• Objective: In each of the items below, substitute "Display area" for "Viewport" and leave everything else unchanged.

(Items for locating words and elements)

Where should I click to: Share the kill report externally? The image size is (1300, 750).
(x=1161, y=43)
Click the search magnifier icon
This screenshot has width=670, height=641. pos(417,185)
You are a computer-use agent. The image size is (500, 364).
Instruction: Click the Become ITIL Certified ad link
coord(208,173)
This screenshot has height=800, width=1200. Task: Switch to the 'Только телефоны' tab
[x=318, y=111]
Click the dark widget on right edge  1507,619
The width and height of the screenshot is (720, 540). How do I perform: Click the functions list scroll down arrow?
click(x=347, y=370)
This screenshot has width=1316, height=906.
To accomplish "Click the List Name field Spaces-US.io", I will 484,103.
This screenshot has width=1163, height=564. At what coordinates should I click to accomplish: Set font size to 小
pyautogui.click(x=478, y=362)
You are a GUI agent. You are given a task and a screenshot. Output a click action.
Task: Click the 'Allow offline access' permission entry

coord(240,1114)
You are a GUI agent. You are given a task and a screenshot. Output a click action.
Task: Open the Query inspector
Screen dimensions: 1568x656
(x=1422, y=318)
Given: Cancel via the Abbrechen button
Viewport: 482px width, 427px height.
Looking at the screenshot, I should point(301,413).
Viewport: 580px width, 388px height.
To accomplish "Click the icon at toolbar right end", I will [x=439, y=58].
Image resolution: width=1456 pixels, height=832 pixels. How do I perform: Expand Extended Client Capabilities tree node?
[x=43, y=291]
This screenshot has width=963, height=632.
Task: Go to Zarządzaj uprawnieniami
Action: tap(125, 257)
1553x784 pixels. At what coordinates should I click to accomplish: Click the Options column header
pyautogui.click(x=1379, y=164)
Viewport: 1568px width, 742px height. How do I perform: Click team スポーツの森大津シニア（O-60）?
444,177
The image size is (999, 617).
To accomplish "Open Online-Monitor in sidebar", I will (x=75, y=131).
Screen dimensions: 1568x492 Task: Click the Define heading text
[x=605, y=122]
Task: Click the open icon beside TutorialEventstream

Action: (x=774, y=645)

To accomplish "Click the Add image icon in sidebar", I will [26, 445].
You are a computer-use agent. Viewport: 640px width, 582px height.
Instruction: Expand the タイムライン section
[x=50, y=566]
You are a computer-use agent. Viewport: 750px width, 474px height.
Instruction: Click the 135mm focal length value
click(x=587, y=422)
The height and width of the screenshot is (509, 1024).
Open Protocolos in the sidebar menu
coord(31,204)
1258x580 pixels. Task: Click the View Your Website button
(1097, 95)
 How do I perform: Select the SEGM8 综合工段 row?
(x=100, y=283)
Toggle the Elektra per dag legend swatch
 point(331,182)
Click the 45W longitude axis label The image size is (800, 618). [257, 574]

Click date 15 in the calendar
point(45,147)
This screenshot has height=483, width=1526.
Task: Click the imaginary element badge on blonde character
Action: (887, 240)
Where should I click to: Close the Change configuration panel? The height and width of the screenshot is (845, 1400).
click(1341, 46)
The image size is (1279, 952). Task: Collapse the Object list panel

• Result for this task:
Where should I click to: Share the kill report externally? The image size is (1300, 750).
(x=1161, y=43)
Click the search magnifier icon
This screenshot has width=670, height=641. pos(417,185)
You are a computer-use agent. The image size is (500, 364).
Instruction: Click the Become ITIL Certified ad link
coord(208,173)
This screenshot has height=800, width=1200. Task: Switch to the 'Только телефоны' tab
[x=318, y=111]
Click the dark widget on right edge  1507,619
The width and height of the screenshot is (720, 540). How do I perform: Click the functions list scroll down arrow?
click(x=347, y=370)
This screenshot has width=1316, height=906.
To accomplish "Click the List Name field Spaces-US.io", I will 484,103.
This screenshot has width=1163, height=564. At what coordinates should I click to accomplish: Set font size to 小
pyautogui.click(x=478, y=362)
You are a GUI agent. You are given a task and a screenshot. Output a click action.
Task: Click the 'Allow offline access' permission entry

coord(240,1114)
You are a GUI agent. You are given a task and a screenshot. Output a click action.
Task: Open the Query inspector
Screen dimensions: 1568x656
(x=1422, y=318)
Given: Cancel via the Abbrechen button
Display area: 482px width, 427px height.
Looking at the screenshot, I should point(301,413).
Display area: 580px width, 388px height.
To accomplish "Click the icon at toolbar right end", I will [x=439, y=58].
Image resolution: width=1456 pixels, height=832 pixels. How do I perform: Expand Extended Client Capabilities tree node?
[x=43, y=291]
This screenshot has width=963, height=632.
Task: Go to Zarządzaj uprawnieniami
Action: tap(125, 257)
1553x784 pixels. At what coordinates should I click to accomplish: Click the Options column header
pyautogui.click(x=1379, y=164)
Display area: 1568px width, 742px height. How do I perform: Click team スポーツの森大津シニア（O-60）?
444,177
The image size is (999, 617).
To accomplish "Open Online-Monitor in sidebar", I will (x=75, y=131).
Screen dimensions: 1568x492 Task: Click the Define heading text
[x=605, y=122]
Task: Click the open icon beside TutorialEventstream

Action: (x=774, y=645)

To accomplish "Click the Add image icon in sidebar", I will [26, 445].
You are a computer-use agent. Display area: 640px width, 582px height.
Instruction: Expand the タイムライン section
[x=50, y=566]
You are a computer-use agent. Display area: 750px width, 474px height.
Instruction: Click the 135mm focal length value
click(x=587, y=422)
The height and width of the screenshot is (509, 1024).
Open Protocolos in the sidebar menu
coord(31,204)
1258x580 pixels. Task: Click the View Your Website button
(1097, 95)
 How do I perform: Select the SEGM8 综合工段 row?
(x=100, y=283)
Toggle the Elektra per dag legend swatch
 point(331,182)
Click the 45W longitude axis label The image size is (800, 618). [257, 574]

Click date 15 in the calendar
point(45,147)
This screenshot has height=483, width=1526.
Task: Click the imaginary element badge on blonde character
Action: (887, 240)
Where should I click to: Close the Change configuration panel? The height and width of the screenshot is (845, 1400).
click(1341, 46)
The image size is (1279, 952). Task: Collapse the Object list panel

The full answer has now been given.